Di situ, saya baru benar-benar bisa melihat hal tersebut sebagai dua hal yang berbeda. Ini sama seperti seandainya Einstein memutuskan bunuh diri karena masalah kuantum gravitasi tidak bisa dia selesaikan. Keputusan bunuh diri tidak akan menyelesaikan masalah kuantum gravitasinya. Masalah kuantum gravitasi yang tidak terselesaikan akan tetap tidak terselesaikan meskipun dia mati (sebetulnya, sesuatu yang Einstein berusaha pecahkan bukan kuantum gravitasi, saya lupa apa, tapi ini hanya contoh asal saya).

“Lalu kenapa bunuh diri dianggap tragedi bagi masyarakat? Kenapa dianggap buruk?”

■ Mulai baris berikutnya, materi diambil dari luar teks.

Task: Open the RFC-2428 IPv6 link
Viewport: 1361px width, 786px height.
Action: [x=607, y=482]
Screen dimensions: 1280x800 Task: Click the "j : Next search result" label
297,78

“Begini; kalau serangkaian peristiwa seseorang yang cenderung depresif kita skalakan 1–10, sebenarnya bunuh diri itu ada di skala 10, kan? Bunuh diri itu hasil dari serangkaian peristiwa yang tidak diketahui oleh masyarakat. Mereka tahunya ‘orang itu bunuh diri’, tapi tidak tahu kenapa bisa orang itu sampai bunuh diri.”

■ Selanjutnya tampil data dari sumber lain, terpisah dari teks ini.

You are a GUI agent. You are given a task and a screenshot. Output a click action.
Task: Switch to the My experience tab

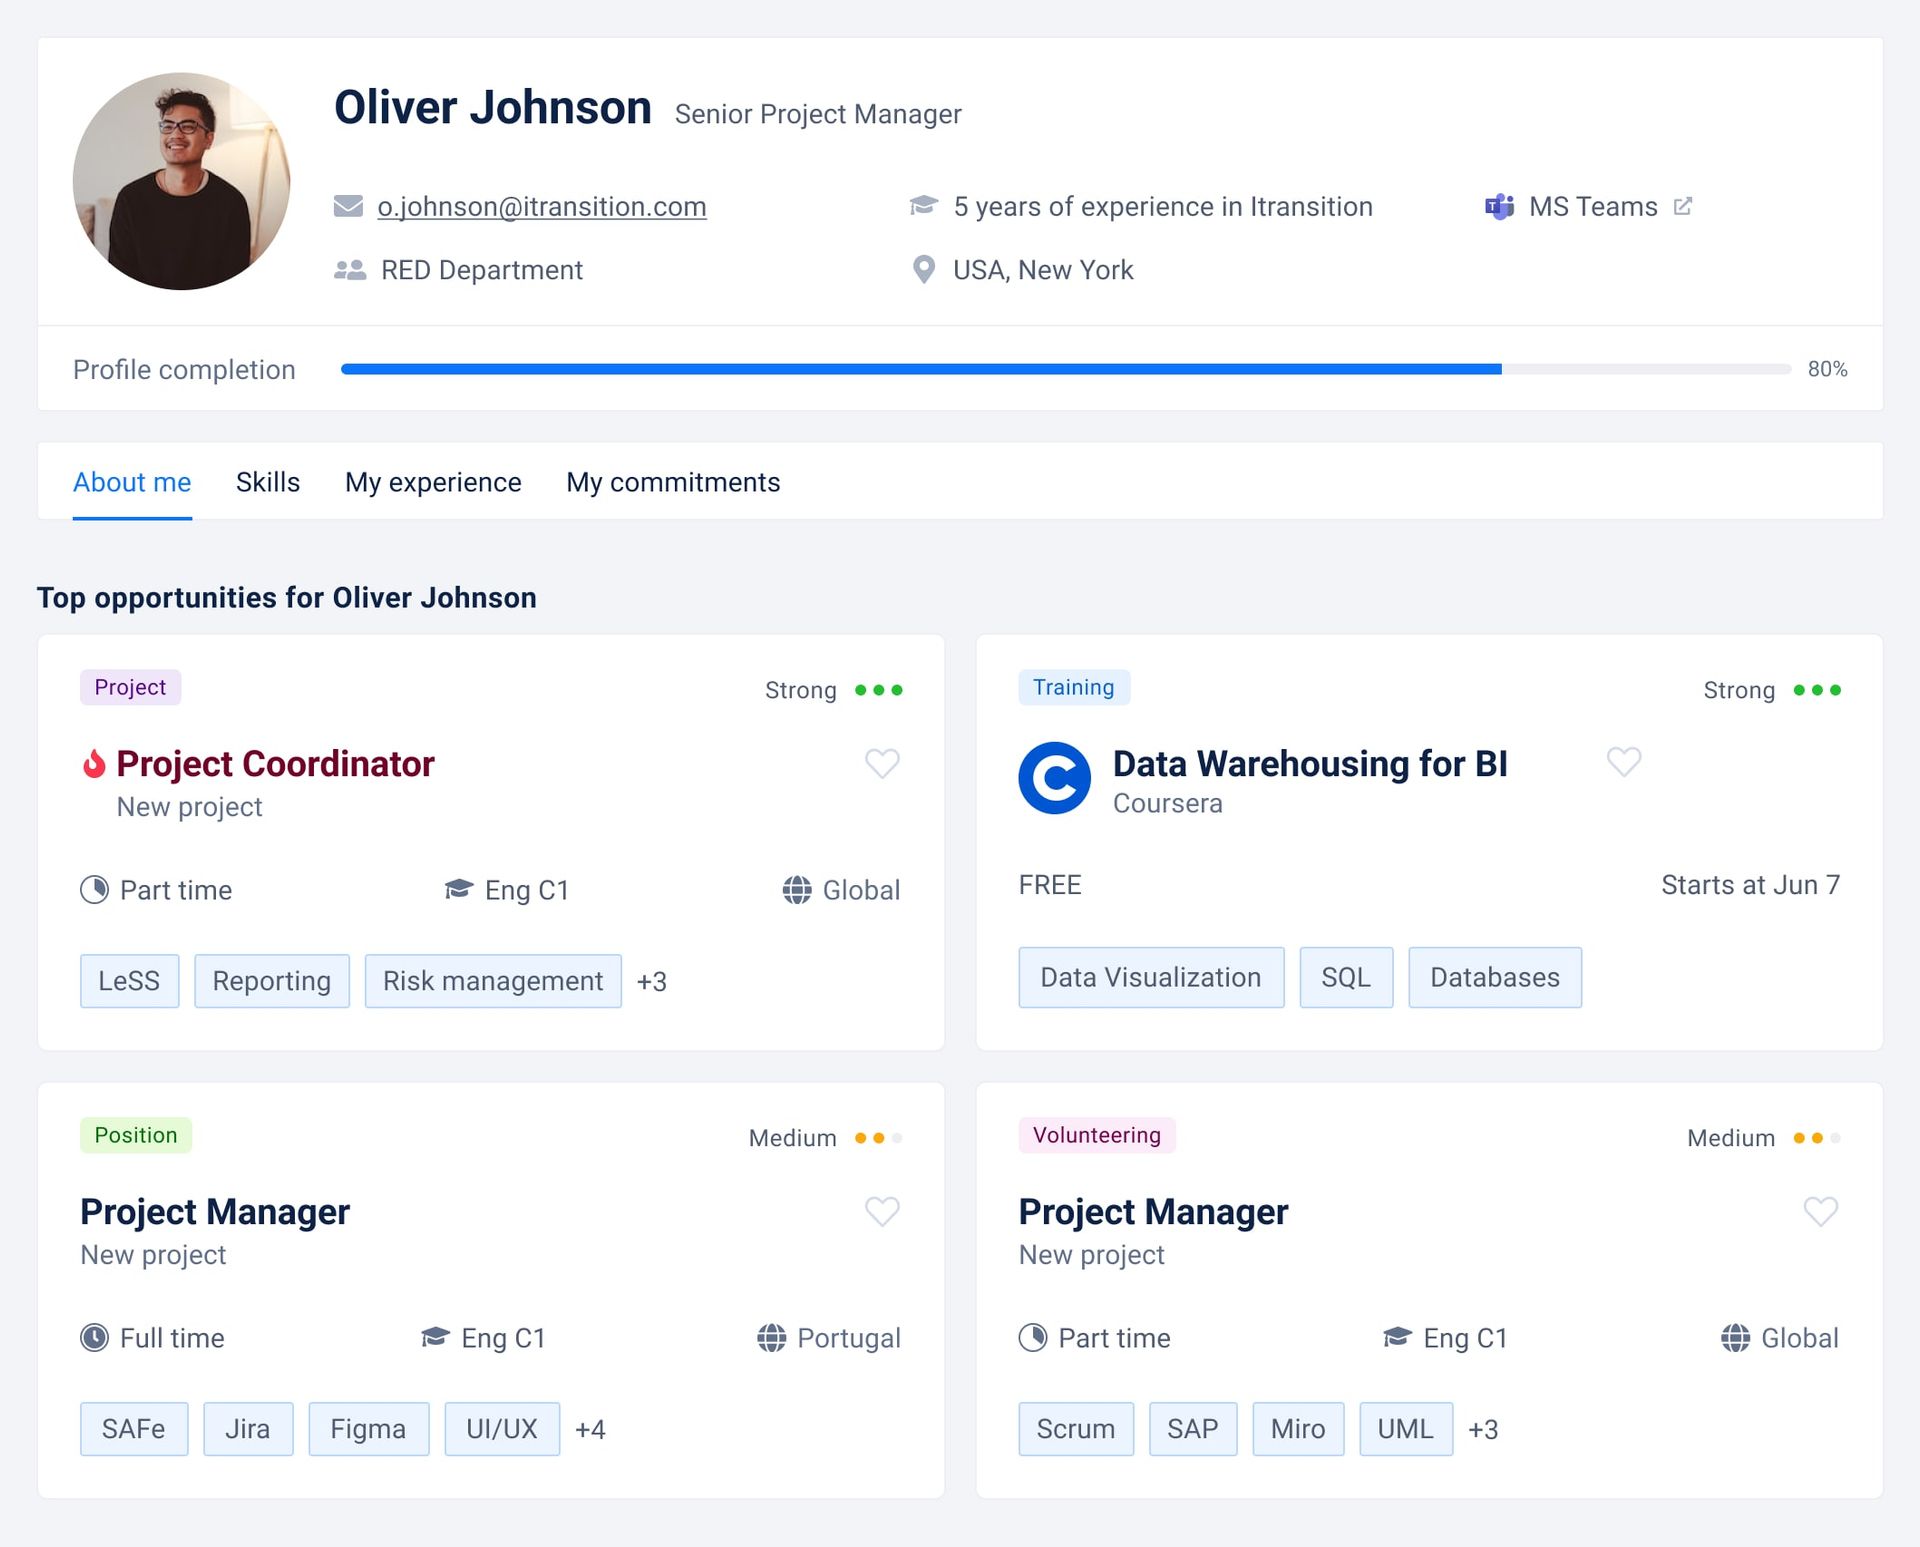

Eureka. Mungkin itu kenapa dianggap tragedi. Mereka tidak tahu proses internal (pola pikir dan perasaan) yang menyebabkan bunuh diri terjadi. Dan dengan begitu, peluang ‘bunuh diri’ bisa muncul di lingkungan terdekat mereka. Selain itu, pada dasarnya, manusia berempati pasti tersiksa batinnya ketika mendengar kematian.

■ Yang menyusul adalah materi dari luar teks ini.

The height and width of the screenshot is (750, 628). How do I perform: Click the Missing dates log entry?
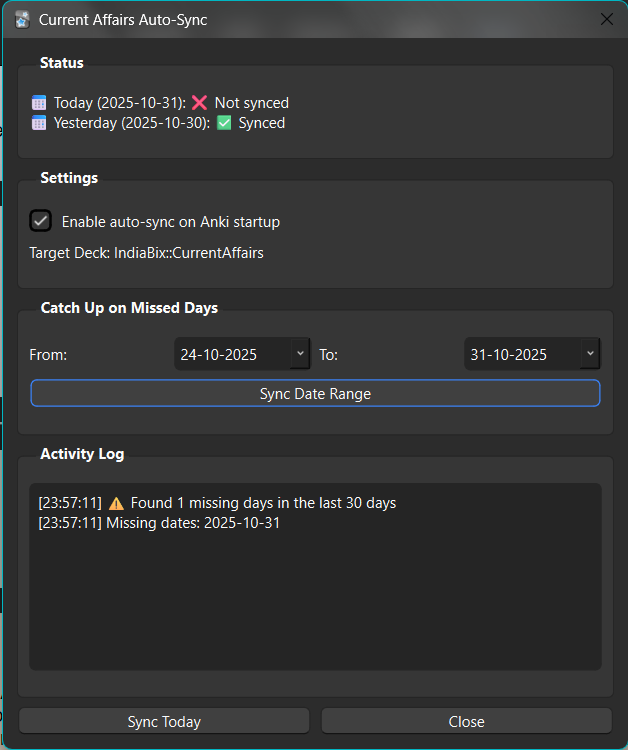tap(159, 522)
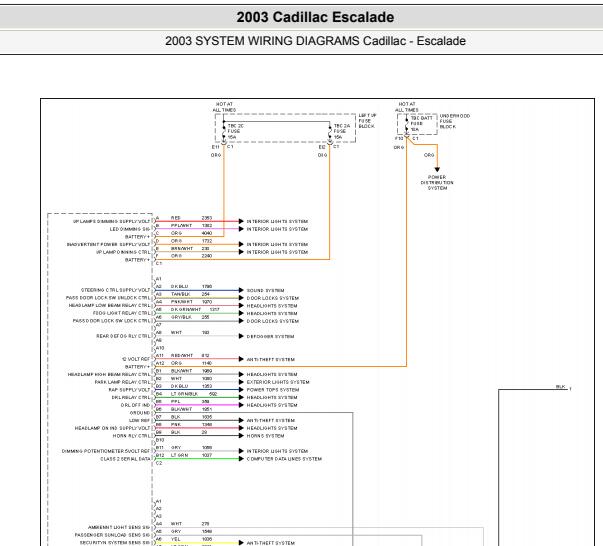
Task: Click the magenta PPL DRL off indicator wire
Action: tap(197, 405)
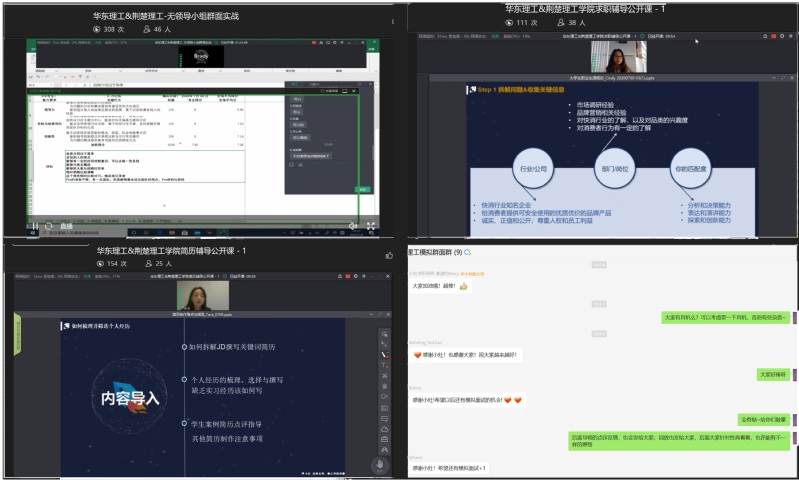Click the viewers icon next to 46 人
The image size is (799, 480).
coord(147,30)
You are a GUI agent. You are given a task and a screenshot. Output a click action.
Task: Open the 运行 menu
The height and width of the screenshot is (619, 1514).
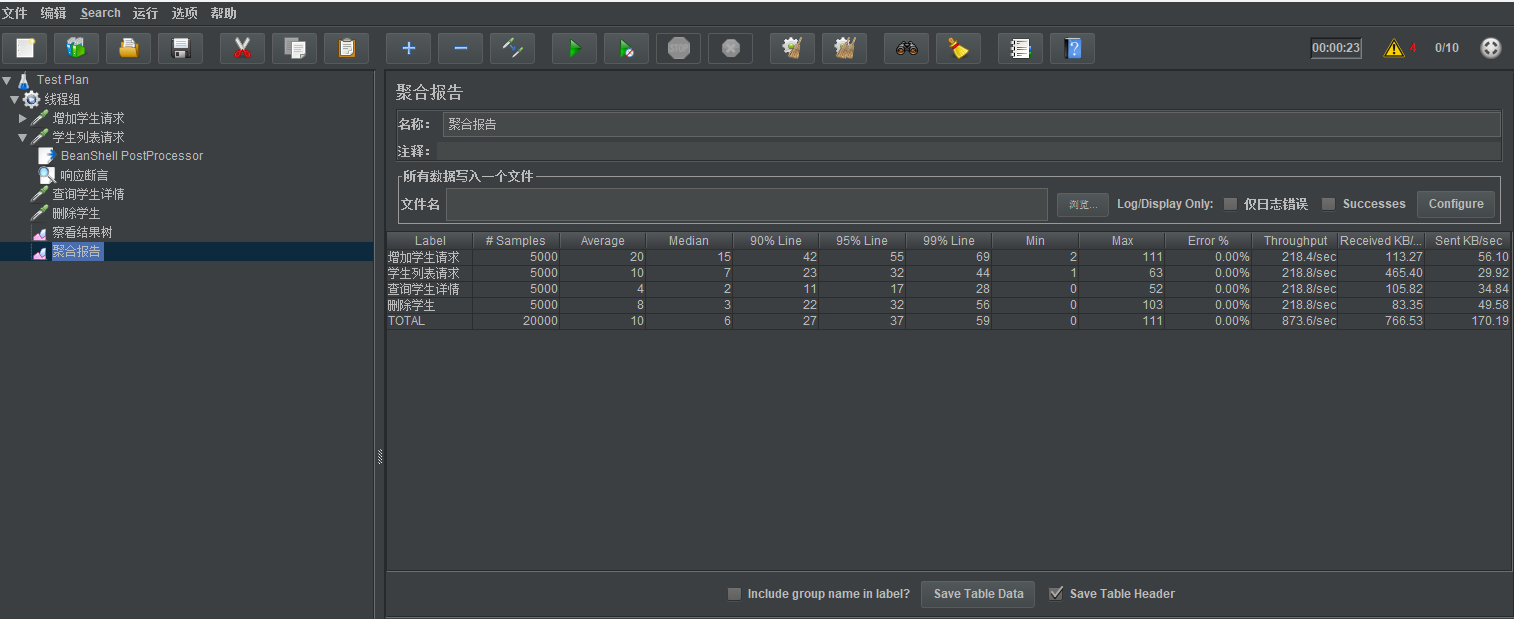point(145,13)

Kemudian, saya bilang sesuatu mengenai bahwa manusia adalah satu-satunya makhluk hidup yang harus punya makna agar tetap hidup. Psikolog saya bilang, “Pohon bisa jadi punya makna.”

“Pohon nggak punya makna hidup.”

“Gimana bisa tahu?”

Saya terdiam karena baru sadar kalau saya sedang sok tahu. Beliau lalu bilang, “Bisa jadi bagi pohon, meneduhkan makhluk hidup di sekitarnya adalah makna hidup buat dia.”

“Kalau pun aku nanya ke pohon apa dia punya makna hidup, kan nggak akan dijawab oleh pohon itu. Komunikasinya jadi hanya satu arah, kan?” lalu saya diam lagi setelah berkata begitu karena menyadari hal lain, “Saat kita bilang bahwa ‘pohon punya makna hidup dan itu mungkin adalah ..’, sebenarnya kita sebagai manusia sedang memproyeksikan apa yang kita punya pada pohon itu, manusialah yang mengenal kosakata ‘makna’ dan manusia suka mempersonifikasikan banyak hal.”

Perkataan saya kemudian dibalas dengan diamnya beliau beberapa detik, lalu beliau berkata, “Salahkah? Manusia mempersonifikasikan?”

“Bagi saya, perilaku manusia nggak bisa dinilai benar atau salah. Benar atau salah, kan, nilai 1 atau 0. Ketika si A misalnya merespon kejadian dengan cara yang berkebalikan dari orang-orang, nggak bisa dibilang benar atau salah, kan? Lebih cocok kalau boleh atau nggak boleh, sesuai atau nggak sesuai.”

“Ya, saya setuju soal itu. Seperti kamu yang sebelumnya pernah mencoba bunuh diri, dengan pola pikir yang cenderung depresif dan ditambah karakter kamu yang cenderung konseptual — kamu pernah bilang kamu membayangkan damainya ketika kamu mati, kan? — ya .. sesuai. Memang akan seperti itu.”

Cenderung konseptual. Membayangkan. Seperti John Nash yang akhirnya bisa melihat bahwa pengawas misterius dan anak kecil yang ditemuinya hanyalah halusinasi belaka, di akhir sesi saat itu saya akhirnya bisa melihat bahwa ketakutan saya akan realitas, bagaimana mengerikannya ‘apa itu realitas yang sebenarnya’ .. hanyalah interpretasi saya saja. Se-“objektif” apa pun saya melihat dunia dan kehidupannya, cara saya memahami akan terbatas pada interpretasi dari lensa negatif yang dibuat oleh otak saya yang sedang “sakit” kala itu.

Life can be scary or not, depends on the way you see.

Dan begitulah, layaknya puzzle yang berhasil saya selesaikan dan baru tampak gambaran utuhnya, akhirnya saya bisa melihat lebih jernih apa yang sebetulnya terjadi pada diri saya saat itu dan paham lebih jauh mengenai keputusan bunuh diri serta konsekuensi yang menyertainya. Finally, I can move on from this problem and breathe again.

Percakapan tersebut memang tidak langsung membuat saya bersemangat untuk melanjutkan hidup. Setelahnya, saya masih menjalani beberapa sesi CBT sampai saya benar-benar dinyatakan kembali fungsional sebagai manusia di kemudian hari. Namun, setidaknya percakapan tersebut menjadi momen di mana saya, genuinely, memutuskan untuk tidak bunuh diri dan berani melanjutkan hidup.